If you totally differentiate $$ (1-\beta)(p-z) - \beta c \theta - \frac{(r+\lambda)c}{q(\theta)} = 0 $$ you get $$ (1-\beta)\,dp - \beta c \, d\theta + (r+\lambda)c\frac{q'(\theta)}{[q(\theta)]^2} \,d\theta = 0 $$ $$ \frac{d\theta}{dp} = \frac{1-\beta}{c\left[\beta - (r+\lambda)\frac{q'(\theta)}{[q(\theta)]^2} \right]} $$
To show $\frac{d\theta}{dp} > 0$, there must be given some other information. For instance, assume $0<\beta<1$ and $c,r,\lambda$ are all strictly positive and $q'(\theta) < 0$. Then $\frac{d\theta}{dp} > 0$ holds.

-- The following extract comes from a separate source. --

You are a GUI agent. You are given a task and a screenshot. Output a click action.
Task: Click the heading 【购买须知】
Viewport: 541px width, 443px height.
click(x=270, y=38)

For the other inequality, note that $$ \frac{du}{dp} = \frac{du}{d\theta} \frac{d\theta}{dp} $$
Since $\frac{d\theta}{dp} > 0$ is already shown, using the first expression, you need to show that $\frac{du}{d\theta} <0$. This second derivative is $$ \frac{du}{d\theta} = \frac{-\lambda \left[ q(\theta) + \theta q'(\theta)\right]}{\left[\lambda + \theta q(\theta)\right]^2} $$ Again, you need some conditions on $q(\theta)$ to ensure $q(\theta) + \theta q'(\theta) >0$ so that $\frac{du}{d\theta} <0$. For example, $q(\theta) = \theta^{-1/2}$ would work but from some other conditions in the model maybe you can show that $q(\theta) + \theta q'(\theta) >0$ directly.